Midterm studies of AVR with cryopreserved aortic valve allografts have shown encouraging results. ^4,5 This study was undertaken to examine the long-term results of cryopreserved aortic allograft valves in the aortic position.

Methods

Patient selection.
One hundred seventeen patients underwent AVR with a cryopreserved aortic allograft between July 23, 1985, and August 5, 1996, at LDS Hospital, Salt Lake City, Utah. The group comprised 100 male and 17 female patients; mean age was 45.6 years (range 15 to 83 years). Patient demographics stratified according to implant technique are summarized in Table I.One patient required rereplacement with a second allograft for a total of 118 valve replacements. Indications for AVR with a cryopreserved aortic allograft were similar to those for any patient requiring valve replacement for aortic valve disease, so that any patient requiring AVR was considered for inclusion in the study. Cryopreserved valves, however, are a limited resource, and many more prosthetic valves than allografts were used for AVR during the study period. The cryopreserved valve, however, was preferentially used in patients with active bacterial endocarditis, in patients with contraindications for anticoagulation, and in patients less than 55 years of age. No patient was excluded on the basis of age at operation, root deformity, heavy valve calcification, sinus enlargement, or prior aortic valve surgery. Coronary artery bypass, mitral valve repair, or other concomitant procedures were performed as indicated. No form of anticoagulation was used after the operation in any patient. Patients were followed up prospectively and assessed for valve function and clinical status from the time of the operation until the current study closing date of February 1, 1997.

Allograft valve preservation.
Aortic valve allografts were obtained within 12 hours of donor death by means of standard, sterile technique by personnel trained by the transplant organ procurement organization. All allografts underwent processing and cryopreservation by Cryolife, Inc. (Kennesaw, Ga.). The allograft was thawed before implantation, according to protocol.

Operative technique.
The methods of allograft valve implantation used in this series are described below. The freehand 120-degree rotation technique was initially used in all patients, but its use was gradually limited to patients with a small, symmetric aortic root and primarily aortic valve stenosis.

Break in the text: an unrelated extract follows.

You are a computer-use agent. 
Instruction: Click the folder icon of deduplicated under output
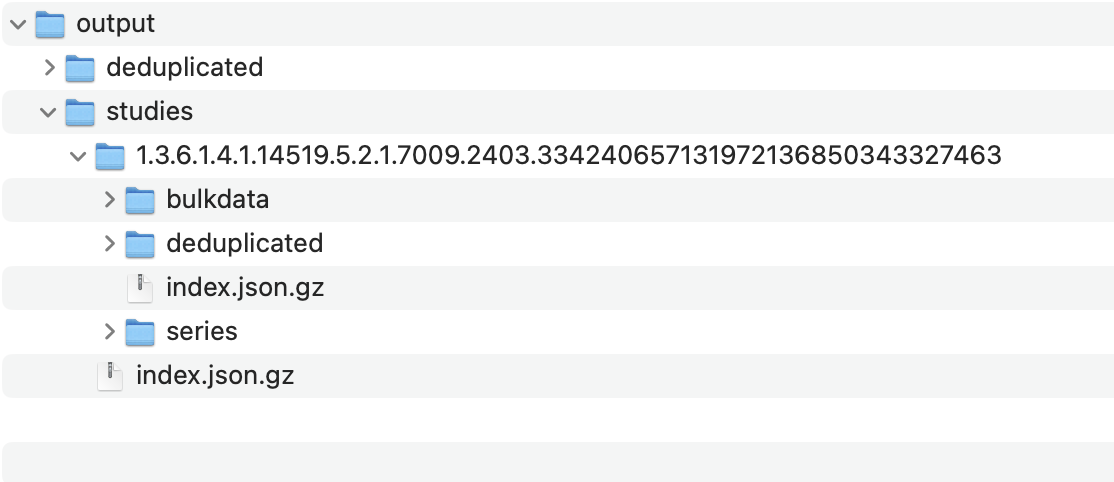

Valve implantation using the freehand intact noncoronary sinus was later used in most patients and especially in those with a larger aortic root and aortic valve incompetence. The root enlargement technique was used in patients with accompanying subvalvular obstruction or who required a larger valve than the native root would accommodate. The total root replacement technique was used in patients with gross deformity, infection, or complete destruction of the aortic root. A root inclusion ("mini-root") technique was used in only one patient because of our bias against the inclusion of excessive allograft aorta within the native aorta.

Freehand 120-degree rotation AVR.
The freehand 120-degree rotation AVR technique was performed in 40 patients (34%). After the institution of cardiopulmonary bypass and aortic occlusion, a transverse aortotomy is made and extended into the noncoronary sinus. The diseased valve is excised and an aortic allograft is selected with an internal diameter approximately 2 mm less than the measured aortic anulus. Septal myocardium and the anterior leaflet are removed from the allograft, leaving a 3 to 4 mm rim below the lowest point of valve cusp attachment. Aortic tissue is removed from all three sinuses to leave a 3 to 4 mm margin for suture placement.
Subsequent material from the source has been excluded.